The Clerk of Court shall prepare for Defendants Bob Blum and Dr. P. Myers: (1) Form 5 (Notice of a Lawsuit and Request to Waive Service of a Summons) and (2) Form 6 (Waiver of Service of Summons). The Clerk is DIRECTED to mail these forms, a copy of the Amended Complaint (Doc. 11), and this Memorandum and Order to each defendant's place of employment as identified by Crayton. If a defendant fails to sign and return the Waiver of Service of Summons (Form 6) to the Clerk within 30 days from the date the forms were sent, the Clerk shall take appropriate steps to effect formal service on that defendant, and the Court will require that defendant to pay the full costs of formal service, to the extent authorized by the Federal Rules of Civil Procedure.
If a defendant can no longer be found at the work address provided by Crayton, the employer shall furnish the Clerk with the defendant's current work address, or, if not known, defendant's last-known address. This information shall be used only for sending the forms as directed above or for formally effecting service. Any documentation of the address shall be retained only by the Clerk. Address information shall not be maintained in the court file or disclosed by the Clerk.
Defendants are ORDERED to timely file an appropriate responsive pleading to the Amended Complaint and shall not waive filing a reply pursuant to 42 U.S.C. Section 1997e(g). Pursuant to Administrative Order No. 244, Defendants need only respond to the issues stated in this Merit Review Order.
If judgment is rendered against Crayton, and the judgment includes the payment of costs under Section 1915, he will be required to pay the full amount of the costs, regardless of whether his application to proceed in forma pauperis is granted. See 28 U.S.C. § 1915(f)(2)(A).

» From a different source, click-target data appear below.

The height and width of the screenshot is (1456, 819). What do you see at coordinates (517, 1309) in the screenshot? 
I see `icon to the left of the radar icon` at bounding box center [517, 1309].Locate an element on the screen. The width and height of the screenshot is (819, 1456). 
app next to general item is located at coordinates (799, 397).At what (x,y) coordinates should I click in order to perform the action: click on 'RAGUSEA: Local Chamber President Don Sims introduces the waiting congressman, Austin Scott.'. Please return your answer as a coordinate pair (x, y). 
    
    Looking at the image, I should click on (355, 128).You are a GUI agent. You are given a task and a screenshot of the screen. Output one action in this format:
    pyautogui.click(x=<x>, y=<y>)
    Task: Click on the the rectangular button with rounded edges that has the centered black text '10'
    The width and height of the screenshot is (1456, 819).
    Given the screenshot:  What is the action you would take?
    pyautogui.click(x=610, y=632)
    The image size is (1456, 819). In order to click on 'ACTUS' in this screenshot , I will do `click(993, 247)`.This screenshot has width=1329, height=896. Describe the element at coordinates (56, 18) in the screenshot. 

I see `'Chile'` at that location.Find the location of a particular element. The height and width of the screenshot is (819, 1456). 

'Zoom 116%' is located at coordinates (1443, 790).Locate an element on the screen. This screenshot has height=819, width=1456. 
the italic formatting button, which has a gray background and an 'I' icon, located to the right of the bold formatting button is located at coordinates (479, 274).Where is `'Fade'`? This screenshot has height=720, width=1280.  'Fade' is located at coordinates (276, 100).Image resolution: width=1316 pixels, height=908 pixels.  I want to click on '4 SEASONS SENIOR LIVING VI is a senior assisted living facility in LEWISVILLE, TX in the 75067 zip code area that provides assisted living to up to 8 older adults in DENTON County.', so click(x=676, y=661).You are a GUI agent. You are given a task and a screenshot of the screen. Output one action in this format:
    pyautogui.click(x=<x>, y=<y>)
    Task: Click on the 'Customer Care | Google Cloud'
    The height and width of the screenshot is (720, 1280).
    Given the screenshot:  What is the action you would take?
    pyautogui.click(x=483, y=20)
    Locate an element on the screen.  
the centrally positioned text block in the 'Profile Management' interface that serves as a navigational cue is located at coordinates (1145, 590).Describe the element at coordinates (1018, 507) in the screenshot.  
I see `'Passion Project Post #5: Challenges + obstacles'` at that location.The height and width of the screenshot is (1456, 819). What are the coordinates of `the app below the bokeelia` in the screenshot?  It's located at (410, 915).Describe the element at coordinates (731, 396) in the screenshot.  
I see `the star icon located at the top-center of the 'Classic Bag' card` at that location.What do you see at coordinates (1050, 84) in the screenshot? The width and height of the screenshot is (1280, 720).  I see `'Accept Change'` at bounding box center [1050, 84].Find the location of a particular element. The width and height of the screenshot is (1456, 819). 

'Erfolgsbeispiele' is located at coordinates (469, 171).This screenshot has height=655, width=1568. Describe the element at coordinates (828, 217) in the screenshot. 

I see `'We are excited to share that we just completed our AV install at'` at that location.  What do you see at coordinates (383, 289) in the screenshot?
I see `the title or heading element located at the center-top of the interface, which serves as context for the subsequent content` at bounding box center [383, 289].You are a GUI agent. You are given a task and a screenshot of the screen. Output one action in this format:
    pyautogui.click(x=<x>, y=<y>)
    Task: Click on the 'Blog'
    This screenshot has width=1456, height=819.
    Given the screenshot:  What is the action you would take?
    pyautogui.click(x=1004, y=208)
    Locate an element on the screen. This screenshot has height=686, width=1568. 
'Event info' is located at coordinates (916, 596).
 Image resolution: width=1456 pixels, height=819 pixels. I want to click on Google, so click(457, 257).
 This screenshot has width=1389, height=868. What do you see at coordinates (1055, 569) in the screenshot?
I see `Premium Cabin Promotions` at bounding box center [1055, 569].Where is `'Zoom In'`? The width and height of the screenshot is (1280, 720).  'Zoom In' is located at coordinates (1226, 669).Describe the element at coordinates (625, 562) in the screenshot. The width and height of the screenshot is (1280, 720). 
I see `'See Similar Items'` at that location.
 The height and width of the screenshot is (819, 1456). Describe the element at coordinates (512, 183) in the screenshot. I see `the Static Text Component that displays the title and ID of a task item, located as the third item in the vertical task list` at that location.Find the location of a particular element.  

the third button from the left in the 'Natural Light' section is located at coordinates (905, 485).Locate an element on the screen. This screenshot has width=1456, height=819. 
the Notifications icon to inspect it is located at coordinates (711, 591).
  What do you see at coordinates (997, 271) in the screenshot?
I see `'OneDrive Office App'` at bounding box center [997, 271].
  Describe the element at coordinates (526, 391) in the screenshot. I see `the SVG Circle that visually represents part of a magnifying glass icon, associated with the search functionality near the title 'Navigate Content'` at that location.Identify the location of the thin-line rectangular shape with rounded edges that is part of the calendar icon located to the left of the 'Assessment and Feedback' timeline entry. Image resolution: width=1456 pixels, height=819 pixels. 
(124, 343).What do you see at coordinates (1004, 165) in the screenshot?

Finally, Crayton is ADVISED that he is under a continuing obligation to keep the Clerk of Court and each opposing party informed of any change in his address; the Court will not independently investigate his whereabouts. This shall be done in writing and not later than 14 days after a transfer or other change in address occurs. Failure to comply with this order will cause a delay in the transmission of court documents and may result in dismissal of this action for want of prosecution. See Fed.R.Civ.P. 41(b).
IT IS SO ORDERED.
Notice to Plaintiff
The Court will take the necessary steps to notify the appropriate defendants of your lawsuit and serve them with a copy of your Amended Complaint. After service has been achieved, the defendants will enter their appearance and file an Answer to your Amended Complaint. It will likely take at least 60 days from the date of this Order to receive the defendants' Answer, but it is entirely possible that it will take 90 days or more. When all the defendants have filed Answers, the Court will enter a Scheduling Order containing important information on deadlines, discovery, and procedures. Plaintiff is advised to wait until counsel has appeared for the defendants before filing any motions, to give the defendants notice and an opportunity to respond to those motions. Motions filed before defendants' counsel has filed an appearance will generally be denied as premature. Plaintiff need not submit any evidence to the Court at this time, unless specifically directed to do so.